Six Potential Risks for Investors in 2017

Investment Banks analysts anticipate that financial markets will be affected in 2017 by three main events: Donald Trump’s performance as US President, which for most, is a big uncertainty; the first round of the 2017 French presidential election, held on 23 April 2017; and the next German federal elections, which will elect the members of the Bundestag, the federal parliament of Germany, on a date still to be determined.

These are three key events which cause uncertainty that will influence financial markets. But there are also other risks that concern investors.

1. Donald Trump: From President Elect to USA President

Donald Trump won the USA presidential elections in November 2016, with a surprise outcome. The real estate tycoon represents a “stunning repudiation of the Establishment” and will assume office in the end of January. In general, it is assumed that Donald Trump will be a far different president than any of his predecessors. However, the real impact of a Trump administration on growth is uncertain, according to Commerzbank.

It remains unclear what measures he will take, implementation will take some time and the US economy is close to full employment – likely lowering the impact of fiscal stimulus on growth anyhow. Trump is willing to cut corporate taxes and income tax, which should bring relief of $4,500bn or 2% of GDP over the next ten years according to the non-partisan Committee for a Responsible Federal Budget (September 2016). The impact of his infrastructure spending plans remains to be seen too: tax concessions are supposed to bring private investors on board rather than to raise government spending.

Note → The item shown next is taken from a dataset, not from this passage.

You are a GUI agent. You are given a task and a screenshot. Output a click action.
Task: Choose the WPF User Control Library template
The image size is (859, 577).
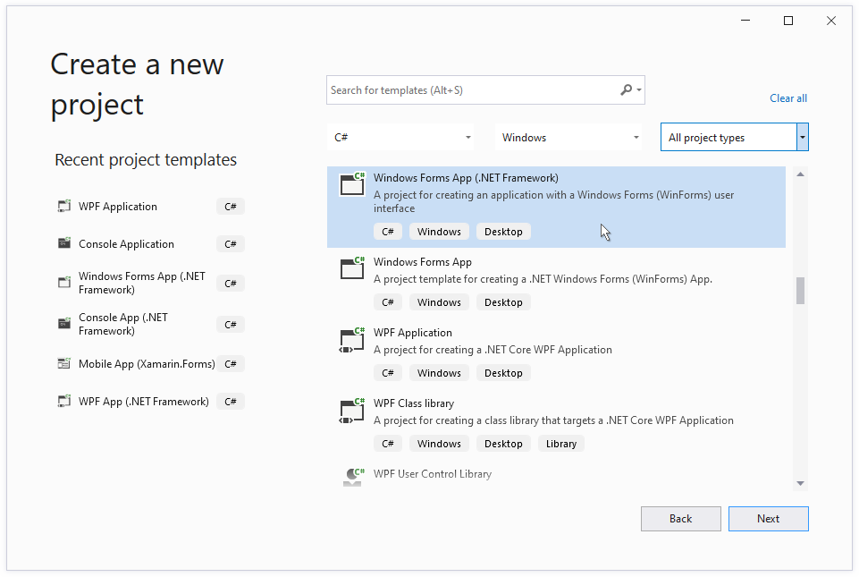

Whether or not Donald Trump follows through on his campaign pledges is still uncertain. Political and geopolitical risks, foreign policy uncertainty, relationships abroad uncertainty, american institutional stability, security alliances, such as NATO, China and middle east relations, as well as Europe, these are all issues that further enhance uncertainty on Donald Trump’s presidency.

2. Euro Zone Uncertainty

Following 2016 UK’s referendum BREXIT and the US Presidential Elections, in 2017 the focus will be in the Euro area, namely in France and Germany, with some probability of elections in Italy (the next Italian general election is due to be held no later than 23 May 2018). Additionally, general elections are also planned to be held in the Netherlands on 15 March 2017, to elect all 150 members of the House of Representatives, where Geert Wilders, leader of The Party for Freedom (PVV), a nationalist and right-wing populist political party in the Netherlands, is rising as a potential candidate to overtake power.

According to Morgan Stanley, continued political uncertainty and a strong Euro weighs on investment in Europe:

Continued economic weakness could weigh on capital expenditure and productivity, according to Morgan Stanley.

No growth and a stronger euro could see the Euro Area shrink for a period of three or six months, leading the European Central Bank to extend quantitative easing into 2017.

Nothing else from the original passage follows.